Please please , if anyone else has done the same I would be so grateful to hear .. I don’t deserve to feel better But really would appreciate your views . 

My love to you all at this oh so painful time .


----------



## Linda Weasel (Mar 5, 2014)

You did your best for him, which is what counts.

If you were very distraught he would have been upset himself, which wouldn't have helped him.

Please don't beat yourself up over this. We all think back over these situations and feel bad/guilty about something else we would have, could have, should have done. I think it's part of the grief.
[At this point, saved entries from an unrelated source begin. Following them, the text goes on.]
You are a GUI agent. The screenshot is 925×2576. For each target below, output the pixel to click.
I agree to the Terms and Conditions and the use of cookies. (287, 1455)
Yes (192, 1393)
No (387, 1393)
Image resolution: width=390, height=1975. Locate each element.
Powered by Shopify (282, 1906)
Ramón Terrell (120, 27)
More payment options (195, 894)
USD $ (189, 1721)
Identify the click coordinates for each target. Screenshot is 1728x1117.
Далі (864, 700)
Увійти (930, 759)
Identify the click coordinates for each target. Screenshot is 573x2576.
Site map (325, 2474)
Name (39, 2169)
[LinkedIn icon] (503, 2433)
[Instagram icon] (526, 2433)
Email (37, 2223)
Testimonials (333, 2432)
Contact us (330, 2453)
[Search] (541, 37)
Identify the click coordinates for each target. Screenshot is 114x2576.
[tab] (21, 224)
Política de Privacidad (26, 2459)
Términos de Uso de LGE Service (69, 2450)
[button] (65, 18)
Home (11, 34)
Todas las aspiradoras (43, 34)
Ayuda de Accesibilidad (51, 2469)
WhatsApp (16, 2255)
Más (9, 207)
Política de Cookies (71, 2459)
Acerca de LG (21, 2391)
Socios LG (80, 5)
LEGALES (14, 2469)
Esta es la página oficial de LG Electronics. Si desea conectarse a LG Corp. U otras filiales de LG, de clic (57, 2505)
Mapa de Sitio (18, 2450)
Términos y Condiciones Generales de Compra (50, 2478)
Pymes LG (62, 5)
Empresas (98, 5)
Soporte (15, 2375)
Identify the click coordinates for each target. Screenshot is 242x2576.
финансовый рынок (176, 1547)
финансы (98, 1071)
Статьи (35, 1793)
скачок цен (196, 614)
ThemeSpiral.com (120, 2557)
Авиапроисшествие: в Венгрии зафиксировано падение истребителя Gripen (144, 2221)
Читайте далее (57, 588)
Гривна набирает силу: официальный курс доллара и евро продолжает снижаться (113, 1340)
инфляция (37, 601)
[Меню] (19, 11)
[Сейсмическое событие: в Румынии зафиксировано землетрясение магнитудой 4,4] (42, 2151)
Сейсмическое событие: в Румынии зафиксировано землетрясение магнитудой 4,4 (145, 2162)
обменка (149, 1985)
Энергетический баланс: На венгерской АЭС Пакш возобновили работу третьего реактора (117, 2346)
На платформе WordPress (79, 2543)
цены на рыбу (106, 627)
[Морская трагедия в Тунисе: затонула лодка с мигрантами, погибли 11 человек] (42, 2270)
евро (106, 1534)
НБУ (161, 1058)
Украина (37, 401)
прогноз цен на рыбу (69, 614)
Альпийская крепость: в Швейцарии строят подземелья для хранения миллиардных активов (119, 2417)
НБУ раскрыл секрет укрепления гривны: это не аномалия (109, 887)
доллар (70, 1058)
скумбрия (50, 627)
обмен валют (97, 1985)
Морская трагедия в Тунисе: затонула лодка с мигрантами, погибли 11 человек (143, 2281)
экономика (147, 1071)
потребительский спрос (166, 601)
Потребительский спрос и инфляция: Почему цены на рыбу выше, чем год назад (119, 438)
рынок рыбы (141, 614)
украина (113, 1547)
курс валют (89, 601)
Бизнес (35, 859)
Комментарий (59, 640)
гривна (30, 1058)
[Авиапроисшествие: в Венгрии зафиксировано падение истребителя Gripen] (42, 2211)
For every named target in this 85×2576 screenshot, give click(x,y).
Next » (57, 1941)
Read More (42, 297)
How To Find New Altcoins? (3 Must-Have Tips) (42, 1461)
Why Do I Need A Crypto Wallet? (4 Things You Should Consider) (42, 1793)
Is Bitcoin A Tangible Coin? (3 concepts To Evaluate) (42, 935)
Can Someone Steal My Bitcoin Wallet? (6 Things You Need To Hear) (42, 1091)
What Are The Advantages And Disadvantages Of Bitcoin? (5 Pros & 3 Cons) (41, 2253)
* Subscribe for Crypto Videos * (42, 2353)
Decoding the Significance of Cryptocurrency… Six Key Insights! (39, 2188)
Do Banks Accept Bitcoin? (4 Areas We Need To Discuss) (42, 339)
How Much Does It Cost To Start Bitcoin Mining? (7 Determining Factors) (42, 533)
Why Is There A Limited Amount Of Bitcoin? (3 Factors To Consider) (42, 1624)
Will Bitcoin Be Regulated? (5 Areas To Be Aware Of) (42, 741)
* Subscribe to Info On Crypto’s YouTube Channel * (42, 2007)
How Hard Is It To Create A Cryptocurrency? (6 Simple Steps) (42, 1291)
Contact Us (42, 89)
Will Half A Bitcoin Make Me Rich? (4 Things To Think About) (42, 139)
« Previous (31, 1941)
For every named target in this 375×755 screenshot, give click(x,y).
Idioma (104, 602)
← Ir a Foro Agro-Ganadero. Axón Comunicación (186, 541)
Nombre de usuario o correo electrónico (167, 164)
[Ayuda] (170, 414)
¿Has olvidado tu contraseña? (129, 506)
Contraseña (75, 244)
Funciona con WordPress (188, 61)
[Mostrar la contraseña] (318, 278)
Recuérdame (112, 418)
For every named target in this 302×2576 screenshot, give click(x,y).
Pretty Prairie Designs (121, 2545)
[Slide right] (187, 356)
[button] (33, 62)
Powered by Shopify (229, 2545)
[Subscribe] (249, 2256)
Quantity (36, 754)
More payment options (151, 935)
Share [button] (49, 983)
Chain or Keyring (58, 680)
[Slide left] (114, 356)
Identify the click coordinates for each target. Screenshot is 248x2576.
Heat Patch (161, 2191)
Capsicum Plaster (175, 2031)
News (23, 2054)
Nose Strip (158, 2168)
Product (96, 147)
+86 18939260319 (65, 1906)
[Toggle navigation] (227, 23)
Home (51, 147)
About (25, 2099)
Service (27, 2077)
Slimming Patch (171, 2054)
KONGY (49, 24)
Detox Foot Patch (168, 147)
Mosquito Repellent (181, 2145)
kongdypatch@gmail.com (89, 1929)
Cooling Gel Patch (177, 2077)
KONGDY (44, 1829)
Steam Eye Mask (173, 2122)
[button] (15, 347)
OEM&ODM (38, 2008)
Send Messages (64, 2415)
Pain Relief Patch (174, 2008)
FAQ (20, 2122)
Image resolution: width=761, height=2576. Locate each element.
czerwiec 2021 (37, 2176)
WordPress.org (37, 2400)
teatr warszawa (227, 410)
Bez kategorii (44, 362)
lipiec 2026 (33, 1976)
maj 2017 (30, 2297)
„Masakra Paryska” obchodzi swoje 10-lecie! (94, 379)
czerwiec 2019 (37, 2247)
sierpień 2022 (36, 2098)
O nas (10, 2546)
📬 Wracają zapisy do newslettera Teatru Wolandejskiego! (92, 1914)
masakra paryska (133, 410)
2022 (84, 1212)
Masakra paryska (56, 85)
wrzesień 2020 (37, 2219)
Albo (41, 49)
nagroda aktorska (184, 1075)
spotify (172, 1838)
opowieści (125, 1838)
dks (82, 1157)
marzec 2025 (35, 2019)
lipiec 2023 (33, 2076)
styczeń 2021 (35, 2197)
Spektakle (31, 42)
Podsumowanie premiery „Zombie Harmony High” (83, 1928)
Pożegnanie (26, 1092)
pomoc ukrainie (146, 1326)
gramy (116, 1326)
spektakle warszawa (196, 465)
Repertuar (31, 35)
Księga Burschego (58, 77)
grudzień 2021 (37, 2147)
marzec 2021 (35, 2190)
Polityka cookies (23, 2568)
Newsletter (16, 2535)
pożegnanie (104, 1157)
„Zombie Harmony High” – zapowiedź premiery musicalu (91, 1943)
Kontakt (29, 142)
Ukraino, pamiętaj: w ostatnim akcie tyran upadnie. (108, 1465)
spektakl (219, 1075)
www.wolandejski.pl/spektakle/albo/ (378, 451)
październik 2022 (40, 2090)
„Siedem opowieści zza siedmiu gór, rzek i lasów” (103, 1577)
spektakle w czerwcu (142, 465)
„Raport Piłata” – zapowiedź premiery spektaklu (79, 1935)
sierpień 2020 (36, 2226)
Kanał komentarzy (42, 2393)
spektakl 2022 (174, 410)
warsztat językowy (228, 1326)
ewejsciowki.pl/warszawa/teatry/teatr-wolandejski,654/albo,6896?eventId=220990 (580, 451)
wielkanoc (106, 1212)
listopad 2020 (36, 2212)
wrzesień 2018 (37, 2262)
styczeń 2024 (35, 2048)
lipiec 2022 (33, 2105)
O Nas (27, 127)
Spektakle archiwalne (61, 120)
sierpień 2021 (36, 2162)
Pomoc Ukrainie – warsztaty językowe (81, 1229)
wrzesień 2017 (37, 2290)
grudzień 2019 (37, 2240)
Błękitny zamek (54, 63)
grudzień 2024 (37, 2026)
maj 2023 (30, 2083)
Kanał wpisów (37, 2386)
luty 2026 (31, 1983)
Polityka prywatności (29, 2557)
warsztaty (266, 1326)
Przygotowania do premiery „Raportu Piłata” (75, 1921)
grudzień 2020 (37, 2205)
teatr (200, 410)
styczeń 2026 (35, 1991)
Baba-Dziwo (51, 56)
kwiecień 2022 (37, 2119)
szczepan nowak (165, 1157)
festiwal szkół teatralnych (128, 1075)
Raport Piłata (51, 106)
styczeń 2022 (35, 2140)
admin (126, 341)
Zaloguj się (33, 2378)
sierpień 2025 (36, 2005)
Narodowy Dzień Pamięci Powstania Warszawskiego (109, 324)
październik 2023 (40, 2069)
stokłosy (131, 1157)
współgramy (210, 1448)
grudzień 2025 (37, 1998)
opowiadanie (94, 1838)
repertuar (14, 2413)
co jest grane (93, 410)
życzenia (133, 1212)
Sorry for your loss, we don't forget them but it gets better when you can focus on the good memories and not the final few.


----------



## Boocat73 (Jul 25, 2014)

Linda Weasel said:


> You did your best for him, which is what counts.
> 
> If you were very distraught he would have been upset himself, which wouldn't have helped him.
> 
> ...





Linda Weasel said:


> You did your best for him, which is what counts.
> 
> If you were very distraught he would have been upset himself, which wouldn't have helped him.
> 
> ...


----------



## Boocat73 (Jul 25, 2014)

Thank you so very much for your kind reply . I hope I can move on and remember him as the strong youthful boy he was and not what he had become . He made our lives so much better and now a light has gone out forever x 

I will try to forgive myself but it will be hard . Your words are truly a comfort though , thank you x


----------



## Teddy-dog (Nov 2, 2017)

I'm so sorry for you loss. Please try not to beat yourself up about it, you did what was best for him and that's all he could have asked for. If you had been distressed in the vets then this would have fed onto him, animals are very sensitive to our emotions, so perhaps it was best to let him go peacefully in the arms of the vet nurse, they loved him too and will have been calm and kind with him xx

Not exactly the same, but our old Border collie passed away in the vets. I was away, but he had gone down hill very quickly over a weekend and my parents took him to the vet, he had an abscess on his liver and needed surgery straight away. My parents went home and the vet rang that night to say that he was still recovering from the surgery and hadn't fully come round yet but seemed to be doing OK and did they want to come and see him, though the nurse stressed he wasn't fully aware so probably wouldn't know they were there. It was late at night and my mum decided it was best to let him recover in peace and go down in the morning. Unfortunately he died overnight and my mum always feels guilty she never went to see him. I always tell her that he wouldn't have known if she had gone, as he wasn't aware, and he had a good life and he knew he was loved.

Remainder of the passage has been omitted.